─── DATA FOR ANALYSIS ───

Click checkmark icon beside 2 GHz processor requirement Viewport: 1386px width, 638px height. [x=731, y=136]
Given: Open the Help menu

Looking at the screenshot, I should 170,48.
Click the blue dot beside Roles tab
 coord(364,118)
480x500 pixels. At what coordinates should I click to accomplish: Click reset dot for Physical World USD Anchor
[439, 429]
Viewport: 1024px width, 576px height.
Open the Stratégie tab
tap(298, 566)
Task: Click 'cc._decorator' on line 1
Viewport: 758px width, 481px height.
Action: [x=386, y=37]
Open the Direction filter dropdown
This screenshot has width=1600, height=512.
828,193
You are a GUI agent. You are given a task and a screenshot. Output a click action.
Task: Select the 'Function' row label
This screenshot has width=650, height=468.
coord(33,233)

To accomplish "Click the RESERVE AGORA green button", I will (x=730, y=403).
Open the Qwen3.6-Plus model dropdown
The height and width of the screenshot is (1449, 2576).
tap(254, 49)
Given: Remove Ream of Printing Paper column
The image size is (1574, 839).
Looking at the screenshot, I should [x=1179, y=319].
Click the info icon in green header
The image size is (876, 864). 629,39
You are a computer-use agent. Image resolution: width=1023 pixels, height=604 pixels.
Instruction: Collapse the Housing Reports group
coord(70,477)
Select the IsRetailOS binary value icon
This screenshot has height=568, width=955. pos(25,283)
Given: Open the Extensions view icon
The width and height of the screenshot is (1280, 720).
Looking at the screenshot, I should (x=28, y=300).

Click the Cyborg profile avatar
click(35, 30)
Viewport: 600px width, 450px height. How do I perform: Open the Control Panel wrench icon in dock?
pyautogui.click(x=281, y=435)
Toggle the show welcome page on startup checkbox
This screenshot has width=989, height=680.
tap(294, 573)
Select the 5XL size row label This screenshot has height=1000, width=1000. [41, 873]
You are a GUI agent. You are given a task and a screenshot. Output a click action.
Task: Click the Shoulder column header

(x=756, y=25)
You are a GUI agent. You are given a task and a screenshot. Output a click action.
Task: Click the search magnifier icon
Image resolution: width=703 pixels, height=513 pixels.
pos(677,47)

───

**GOAL OF THE EXERCISE:** Each line above must be printed exactly as it appears.

**SOLUTION FOR THIS TASK:**
Click checkmark icon beside 2 GHz processor requirement Viewport: 1386px width, 638px height. [x=731, y=136]
Given: Open the Help menu

Looking at the screenshot, I should 170,48.
Click the blue dot beside Roles tab
 coord(364,118)
480x500 pixels. At what coordinates should I click to accomplish: Click reset dot for Physical World USD Anchor
[439, 429]
Viewport: 1024px width, 576px height.
Open the Stratégie tab
tap(298, 566)
Task: Click 'cc._decorator' on line 1
Viewport: 758px width, 481px height.
Action: [x=386, y=37]
Open the Direction filter dropdown
This screenshot has width=1600, height=512.
828,193
You are a GUI agent. You are given a task and a screenshot. Output a click action.
Task: Select the 'Function' row label
This screenshot has width=650, height=468.
coord(33,233)

To accomplish "Click the RESERVE AGORA green button", I will (x=730, y=403).
Open the Qwen3.6-Plus model dropdown
The height and width of the screenshot is (1449, 2576).
tap(254, 49)
Given: Remove Ream of Printing Paper column
The image size is (1574, 839).
Looking at the screenshot, I should [x=1179, y=319].
Click the info icon in green header
The image size is (876, 864). 629,39
You are a computer-use agent. Image resolution: width=1023 pixels, height=604 pixels.
Instruction: Collapse the Housing Reports group
coord(70,477)
Select the IsRetailOS binary value icon
This screenshot has height=568, width=955. pos(25,283)
Given: Open the Extensions view icon
The width and height of the screenshot is (1280, 720).
Looking at the screenshot, I should (x=28, y=300).

Click the Cyborg profile avatar
click(35, 30)
Viewport: 600px width, 450px height. How do I perform: Open the Control Panel wrench icon in dock?
pyautogui.click(x=281, y=435)
Toggle the show welcome page on startup checkbox
This screenshot has width=989, height=680.
tap(294, 573)
Select the 5XL size row label This screenshot has height=1000, width=1000. [41, 873]
You are a GUI agent. You are given a task and a screenshot. Output a click action.
Task: Click the Shoulder column header

(x=756, y=25)
You are a GUI agent. You are given a task and a screenshot. Output a click action.
Task: Click the search magnifier icon
Image resolution: width=703 pixels, height=513 pixels.
pos(677,47)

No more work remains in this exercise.